Robert S. Ayres, 92, died late Monday afternoon at Edgewood Vista Assisted Memory Care facility in Hastings.

Ayres was president and publisher of the Hub from 1965 to 1985, but he said his affiliation with Kearney’s daily newspaper began in the mid-1930s when he caddied for Hugh Brown, the Hub’s publisher from 1932 to 1939. Brown’s father, Mentor A. Brown, established the newspaper in 1888.

Ayres’ newspaper career included stints as a carrier, circulation manager, business manager and eventually publisher when he succeeded his wife Jane’s father, Ormond Hill, in 1965.

Ayres delivered the Hub as a teenager. His route was west of the University of Nebraska at Kearney campus and stretched along U.S. Highway 30, which Kearney residents at the time called the “Seedling Mile” because it was Kearney’s first paved section of the Lincoln Highway.

Just as street names and the landscape of Kearney changed, so did the manner in which newspapers were produced. Ayres’ interest in photography provided him a valuable skill as newspapers evolved from pages with mostly headlines and text into more visual formats with lots of photos.

Ayres wrote that when he became publisher, veteran Hub Editor Ed Chittenden wouldn’t allow him in the newsroom because he couldn’t spell. However, Chittenden did allow Ayres to carry a camera for the newsroom, a bulky Speed Graphic.

__Exercise aim__
Write the next part of the obituary of Robert S. Ayres, picking up after its final sentence. The records have no connection to the obituary of Robert S. Ayres.

__Dataset excerpts__
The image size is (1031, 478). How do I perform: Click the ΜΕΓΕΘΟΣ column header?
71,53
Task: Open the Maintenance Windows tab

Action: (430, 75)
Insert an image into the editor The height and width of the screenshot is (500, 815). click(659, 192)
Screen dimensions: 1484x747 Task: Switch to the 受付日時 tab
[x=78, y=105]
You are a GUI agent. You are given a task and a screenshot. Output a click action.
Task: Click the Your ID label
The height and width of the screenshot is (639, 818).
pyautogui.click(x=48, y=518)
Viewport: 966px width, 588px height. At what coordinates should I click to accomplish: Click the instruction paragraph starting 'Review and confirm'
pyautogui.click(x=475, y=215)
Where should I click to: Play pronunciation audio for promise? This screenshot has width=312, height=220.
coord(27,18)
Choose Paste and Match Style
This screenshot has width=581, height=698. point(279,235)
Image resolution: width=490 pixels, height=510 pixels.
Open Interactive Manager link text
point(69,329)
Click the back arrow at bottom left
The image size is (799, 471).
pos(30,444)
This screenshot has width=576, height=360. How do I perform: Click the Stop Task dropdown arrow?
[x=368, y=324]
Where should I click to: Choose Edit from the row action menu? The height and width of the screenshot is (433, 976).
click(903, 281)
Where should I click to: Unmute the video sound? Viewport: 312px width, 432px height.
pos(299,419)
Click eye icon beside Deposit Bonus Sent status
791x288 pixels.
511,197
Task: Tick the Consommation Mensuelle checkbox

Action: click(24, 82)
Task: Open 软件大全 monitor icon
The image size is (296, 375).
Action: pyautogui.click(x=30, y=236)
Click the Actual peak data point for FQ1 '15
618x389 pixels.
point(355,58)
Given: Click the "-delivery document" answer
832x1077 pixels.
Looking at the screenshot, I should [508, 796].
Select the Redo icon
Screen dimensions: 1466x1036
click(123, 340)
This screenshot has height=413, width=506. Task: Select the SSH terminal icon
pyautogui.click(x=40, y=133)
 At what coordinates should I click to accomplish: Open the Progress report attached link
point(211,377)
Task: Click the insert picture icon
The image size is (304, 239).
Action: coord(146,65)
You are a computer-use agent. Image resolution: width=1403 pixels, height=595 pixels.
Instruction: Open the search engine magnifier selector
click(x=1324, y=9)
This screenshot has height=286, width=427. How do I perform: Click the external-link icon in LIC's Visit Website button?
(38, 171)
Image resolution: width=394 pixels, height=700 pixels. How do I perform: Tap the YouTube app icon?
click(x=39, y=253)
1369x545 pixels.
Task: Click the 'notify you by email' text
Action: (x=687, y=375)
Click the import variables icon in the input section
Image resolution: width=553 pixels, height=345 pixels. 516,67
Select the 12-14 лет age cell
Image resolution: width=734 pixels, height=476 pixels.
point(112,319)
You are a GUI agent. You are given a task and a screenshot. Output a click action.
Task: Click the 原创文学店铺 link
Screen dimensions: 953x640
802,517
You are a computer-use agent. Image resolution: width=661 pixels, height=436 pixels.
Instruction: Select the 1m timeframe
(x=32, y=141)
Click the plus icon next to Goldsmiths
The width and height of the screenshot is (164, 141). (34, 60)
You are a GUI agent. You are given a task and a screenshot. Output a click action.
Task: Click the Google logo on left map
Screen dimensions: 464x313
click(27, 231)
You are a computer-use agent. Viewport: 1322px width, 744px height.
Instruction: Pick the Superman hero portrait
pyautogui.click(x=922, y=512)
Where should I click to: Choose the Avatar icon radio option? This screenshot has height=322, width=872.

__Answer for the task__
“He (Chittenden) wanted to make use of the photo skills that Frank Raasch, a local dentist, had taught me as a teenager. That camera was so big I almost had to use two hands to lift it.”

Ayres said collecting photos for the Hub allowed him to build a massive file of 15,000 to 20,000 images. Some of those now are stored at the Nebraska State Historical Society.

According to a 1999 interview, Ayres was about 10 years old when Raasch talked to his young dental patient about photography and planted the seed for a lifelong interest. The boy turned the family’s only bathroom into a darkroom. Later, when he was a bomber pilot for the U.S. Army Air Corps in World War II, Ayres occasionally sneaked a camera along on bombing missions.

He said the wartime images were real conversation starters after the war.

“The photos were great years later at reunions.”

He returned to Kearney after the war and started a flying business with a friend while he finished college. “I took a few more pictures from the air,” he said. “It started an interest because it was fun.”

After earning a business and finance degree at the University of Colorado, Ayres joined the Hub in 1951 as circulation manager. When he wasn’t supervising carriers, he often was aloft, collecting news photos, sometimes of fires or train wrecks, and frequently shooting aerial images of the city below.

When Ayres began as circulation manager, Kearney’s population was a little more than 12,000. Today, 63 years later, the city has grown to 32,000.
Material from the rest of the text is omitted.